Fletcher (1984) met en évidence l’existence d’une telle hiérarchie en réalisant des expériences à la fois en production et en compréhension. Dans une tâche de production, les participants lisent deux phrases constituées d’une proposition chacune et faisant référence toutes les deux à une même entité. Les participants doivent ensuite reformuler ces phrases en une seule. Si la deuxième phrase est toujours identique, la continuité référentielle est manipulée dans la première (l’entité est ou non sujet de la première proposition, une seconde entité est introduite). L’auteur analyse la forme des reprises anaphoriques, un nom, un pronom ou une anaphore zéro. Les phrases produites sont proches de celles présentées dans l’expérience de compréhension, où la seconde référence à l’entité Pete est réalisée sous la forme du zéro (36a), d’un pronom (36b), d’un pronom accentué (36c) qui ne pouvait être produit à l’écrit dans la tâche de production, et enfin un groupe nominal (36d).
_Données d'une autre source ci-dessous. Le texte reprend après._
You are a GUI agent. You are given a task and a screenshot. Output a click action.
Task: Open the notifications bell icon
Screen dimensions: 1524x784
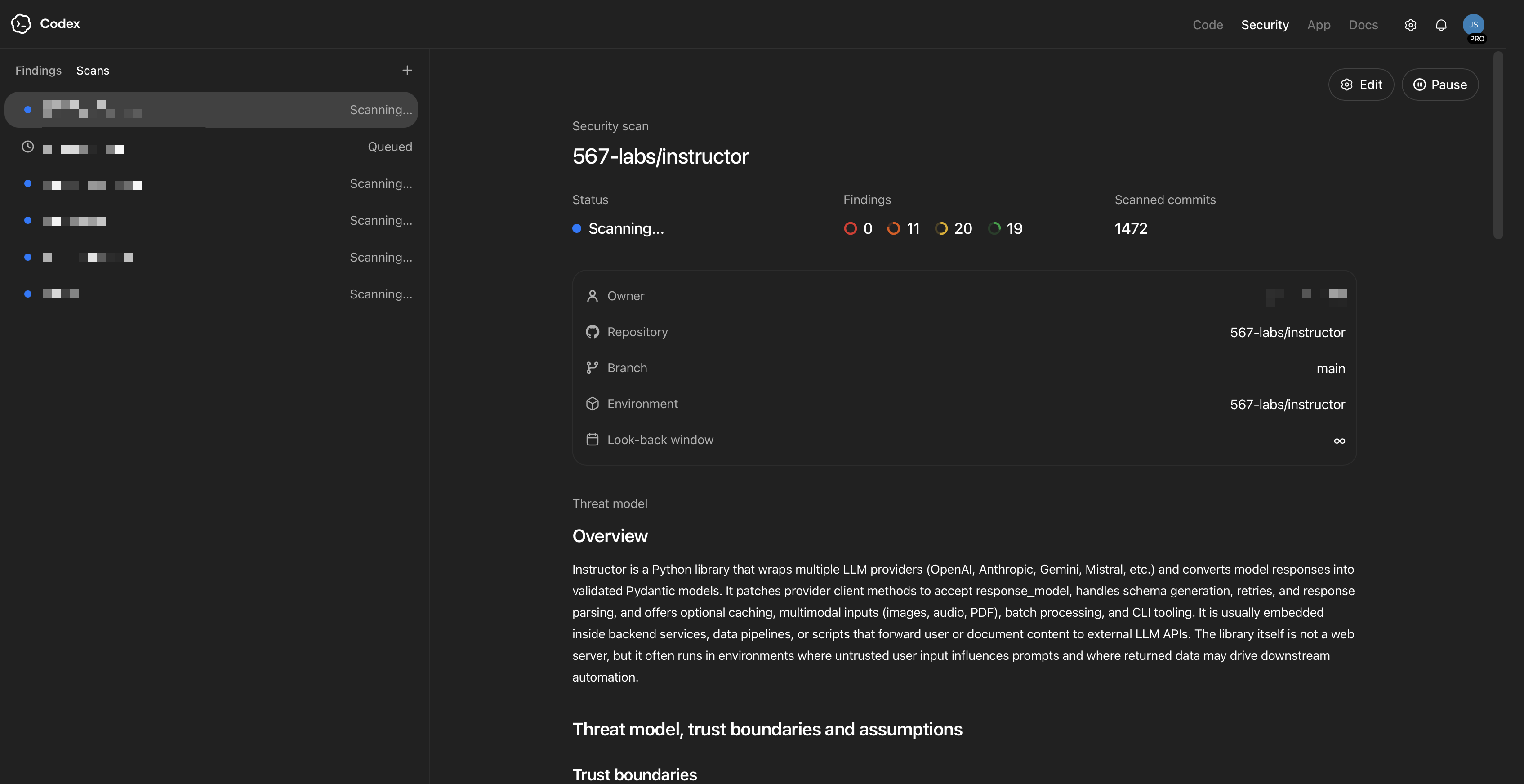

(36)a. Pete had intended to go bowling with Sam last night but Ø broke his leg. (Pete avait l’intention d’aller au bowling avec Sam hier soir, mais s’est cassé la jambe)

b. Pete had intended to go bowling with Sam last night but he broke his leg. (Pete avait l’intention d’aller au bowling avec Sam hier soir, mais il s’est cassé la jambe)

c. Pete had intended to go bowling with Sam last night but HE broke his leg. (Pete avait l’intention d’aller au bowling avec Sam hier soir, mais il s’est cassé la jambe)

d. Pete had intended to go bowling with Sam last night but the guy broke his leg. (Pete avait l’intention d’aller au bowling avec Sam hier soir, mais le gars s’est cassé la jambe)

Les résultats des deux expériences mettent en évidence que l’accessibilité du référent a un effet sur la forme de l’expression référentielle employée. L’anaphore zéro, très peu marquée, est utilisée pour faire référence à une entité très accessible, alors qu’un groupe nominal fait référence à une entité moins accessible, confirmant ainsi la hiérarchie proposée par Givón (1983, 1990, 1992).

Les travaux de Givón sont intéressants et la hiérachie qu’il propose peut être retrouvée dans les modèles qui suivent. Comme le modèle de Givón, les théories de l’accessibilité, surtout la giveness hierarchy (Gundel et al., 1993, 2000) sont basées sur la distinction given-new (Clark, 1975 ; Haviland & Clark, 1974), mais la complexité des hiérarchies présentées est quelque peu augmentée.